Nils Frahm: some genre(s) of alternative pop, misnomered as 'neoclassical' no doubt. 
Some of his solo piano pieces sit well within the 'new-age' category; some other of his endeavors are far more 'edgy.' 
I liked some of his work with 'cellist Anne Müller, where -- Frahm also quite at home in the engineering studio and familiar with all the toys -- he made more an electronica accompaniment vs. his other 'piano stuff.'

















I consistently recommend his _Tristana_ (and his shorter solo piano pieces) to those seeking more 'contemporary piano / new-ageish' genre music, as being many cuts above much of the rest one can find within that genre.

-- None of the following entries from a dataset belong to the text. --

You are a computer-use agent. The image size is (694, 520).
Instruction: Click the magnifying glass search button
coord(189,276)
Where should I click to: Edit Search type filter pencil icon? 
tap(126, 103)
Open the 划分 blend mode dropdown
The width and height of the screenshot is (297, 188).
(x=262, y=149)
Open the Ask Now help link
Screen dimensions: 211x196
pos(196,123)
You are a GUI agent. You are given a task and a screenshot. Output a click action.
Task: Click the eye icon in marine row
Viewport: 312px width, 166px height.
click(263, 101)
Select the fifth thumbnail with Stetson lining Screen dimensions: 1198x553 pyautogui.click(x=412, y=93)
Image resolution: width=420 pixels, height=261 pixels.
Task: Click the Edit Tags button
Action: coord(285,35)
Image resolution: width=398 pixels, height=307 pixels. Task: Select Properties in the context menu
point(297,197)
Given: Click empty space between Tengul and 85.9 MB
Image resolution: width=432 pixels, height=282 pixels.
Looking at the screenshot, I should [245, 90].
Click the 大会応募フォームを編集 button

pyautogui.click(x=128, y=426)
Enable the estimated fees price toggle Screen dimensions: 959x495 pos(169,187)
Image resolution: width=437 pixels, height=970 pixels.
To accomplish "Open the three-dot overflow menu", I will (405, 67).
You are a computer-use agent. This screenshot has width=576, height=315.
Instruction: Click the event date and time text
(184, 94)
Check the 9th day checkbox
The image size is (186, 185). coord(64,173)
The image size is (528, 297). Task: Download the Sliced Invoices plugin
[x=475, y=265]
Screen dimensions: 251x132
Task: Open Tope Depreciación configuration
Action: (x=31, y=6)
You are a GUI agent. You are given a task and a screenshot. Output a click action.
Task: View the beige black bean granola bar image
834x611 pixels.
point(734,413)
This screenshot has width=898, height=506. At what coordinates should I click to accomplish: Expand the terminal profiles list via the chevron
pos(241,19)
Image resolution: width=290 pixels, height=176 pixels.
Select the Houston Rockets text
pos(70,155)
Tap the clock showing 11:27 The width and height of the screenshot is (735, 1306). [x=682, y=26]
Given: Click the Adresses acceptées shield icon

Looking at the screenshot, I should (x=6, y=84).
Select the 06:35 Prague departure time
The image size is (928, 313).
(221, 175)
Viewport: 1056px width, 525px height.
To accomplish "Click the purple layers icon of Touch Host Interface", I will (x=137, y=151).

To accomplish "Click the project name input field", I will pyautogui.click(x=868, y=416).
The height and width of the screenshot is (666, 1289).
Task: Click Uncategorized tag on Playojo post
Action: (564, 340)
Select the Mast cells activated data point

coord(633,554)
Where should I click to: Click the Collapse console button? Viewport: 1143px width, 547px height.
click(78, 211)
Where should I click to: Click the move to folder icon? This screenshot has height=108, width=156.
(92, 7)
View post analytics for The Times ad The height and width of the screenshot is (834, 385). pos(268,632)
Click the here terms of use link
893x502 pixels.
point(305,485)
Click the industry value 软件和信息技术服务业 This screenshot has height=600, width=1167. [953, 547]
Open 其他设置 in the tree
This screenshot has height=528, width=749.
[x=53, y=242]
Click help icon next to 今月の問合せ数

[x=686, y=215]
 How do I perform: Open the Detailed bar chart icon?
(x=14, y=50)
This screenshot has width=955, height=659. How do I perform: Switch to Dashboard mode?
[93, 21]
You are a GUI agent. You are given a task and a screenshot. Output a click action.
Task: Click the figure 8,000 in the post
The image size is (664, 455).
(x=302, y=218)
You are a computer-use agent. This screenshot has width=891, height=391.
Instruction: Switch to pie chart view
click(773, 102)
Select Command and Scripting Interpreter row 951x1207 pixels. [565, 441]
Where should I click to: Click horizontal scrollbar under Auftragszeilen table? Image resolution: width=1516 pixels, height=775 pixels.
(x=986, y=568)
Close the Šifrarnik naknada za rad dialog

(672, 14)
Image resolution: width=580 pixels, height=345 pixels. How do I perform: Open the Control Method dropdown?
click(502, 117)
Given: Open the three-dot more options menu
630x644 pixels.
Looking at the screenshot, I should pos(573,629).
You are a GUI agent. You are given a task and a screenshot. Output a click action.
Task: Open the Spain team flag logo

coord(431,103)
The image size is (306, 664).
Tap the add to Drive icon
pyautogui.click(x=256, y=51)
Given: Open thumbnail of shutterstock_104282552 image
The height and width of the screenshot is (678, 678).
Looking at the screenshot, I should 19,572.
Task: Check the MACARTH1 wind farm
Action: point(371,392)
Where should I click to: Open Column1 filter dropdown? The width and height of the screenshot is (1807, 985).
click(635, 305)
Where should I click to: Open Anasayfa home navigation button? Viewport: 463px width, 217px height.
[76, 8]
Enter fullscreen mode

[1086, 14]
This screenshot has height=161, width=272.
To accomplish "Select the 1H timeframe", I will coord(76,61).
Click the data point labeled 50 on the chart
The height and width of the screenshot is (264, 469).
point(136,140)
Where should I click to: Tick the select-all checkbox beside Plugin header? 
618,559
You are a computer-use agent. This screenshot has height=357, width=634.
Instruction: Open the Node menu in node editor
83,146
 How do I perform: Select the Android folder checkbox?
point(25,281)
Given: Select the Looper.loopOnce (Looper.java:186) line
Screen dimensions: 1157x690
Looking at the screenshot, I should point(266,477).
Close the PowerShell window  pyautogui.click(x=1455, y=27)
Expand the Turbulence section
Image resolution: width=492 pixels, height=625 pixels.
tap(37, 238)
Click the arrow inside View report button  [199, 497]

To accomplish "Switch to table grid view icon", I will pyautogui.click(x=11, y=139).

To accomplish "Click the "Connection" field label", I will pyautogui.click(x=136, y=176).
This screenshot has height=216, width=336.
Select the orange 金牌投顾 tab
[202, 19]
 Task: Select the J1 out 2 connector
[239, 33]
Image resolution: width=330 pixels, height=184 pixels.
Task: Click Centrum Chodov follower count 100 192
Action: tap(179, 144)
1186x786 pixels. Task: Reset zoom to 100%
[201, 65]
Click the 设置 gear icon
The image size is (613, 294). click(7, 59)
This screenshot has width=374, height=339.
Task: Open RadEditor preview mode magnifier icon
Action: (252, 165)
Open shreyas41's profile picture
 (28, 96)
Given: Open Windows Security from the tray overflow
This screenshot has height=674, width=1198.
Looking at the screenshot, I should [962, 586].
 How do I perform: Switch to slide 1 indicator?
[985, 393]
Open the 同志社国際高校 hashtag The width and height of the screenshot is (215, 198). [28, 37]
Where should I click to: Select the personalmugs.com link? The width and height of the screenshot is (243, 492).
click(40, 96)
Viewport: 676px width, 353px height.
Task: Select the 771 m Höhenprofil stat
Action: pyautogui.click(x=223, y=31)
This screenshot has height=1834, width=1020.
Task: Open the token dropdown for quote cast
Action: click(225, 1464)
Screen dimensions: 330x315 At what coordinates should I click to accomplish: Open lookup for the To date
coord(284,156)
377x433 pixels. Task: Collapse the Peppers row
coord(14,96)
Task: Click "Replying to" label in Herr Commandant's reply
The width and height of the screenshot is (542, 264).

Two others in a similar 'place / genre:'
Ólafur Arnalds
Peter Broderick


----------



## Kaan (Sep 6, 2014)

I love Max Richter. I comprehend why it has been called as POP compared to other 'classical' works both because pleasantness of the works and pieces being shorter than ten minutes.

Hence I'm saying... Share with me works or composers that to your liking are equal to or better than his works:

H in New England (Basically why I started the piano a year earlier):



Infra 3: Another solo piano in general. Repetitive but has that rhythmic trance feeling in itself plus reflected through piano. I love it: 



November: Used multiple times in TV series The Leftovers. Has that quality into it: 



Last Days: Soundtrack elements? A lot:



Sarajevo: A requiem for Sarajevo:


----------



## PetrB (Feb 28, 2012)

Other than responses here, I strongly recommend checking out this site's _Ambience, anyone?_ thread:
http://www.talkclassical.com/29543-ambience-anyone.html
There are a goodly number of contributors active there, and many good recommendations for similar music in 'the genre' or its many sub-genres!

Some of the following are from composers considered 'classical' while the pieces listed all share something strongly with the ambient sensibility. I hope you give them a try, and I would be surprised if some do not really engage you, like the John Adams _Common Tones in Simple Time,_ or the music of the Japanese Composer Yoshimatsu, and of course I hope some of the others. At any rate, tuck these, and those that follow more from that alternative genre, onto a playlist, and check them out at your leisure 

Gavin Bryars:
The South Downs, for piano and 'Cello




My first Homage, for two pianos





John Adams:
China Gates, for piano




Common Tones in Simple time, for orchestra




Try, too, the middle movement from his violin concerto, _Chaconne_, which starts at 14'46'' in the link below. This new classical piece also uses two synthesizers along with the orchestra.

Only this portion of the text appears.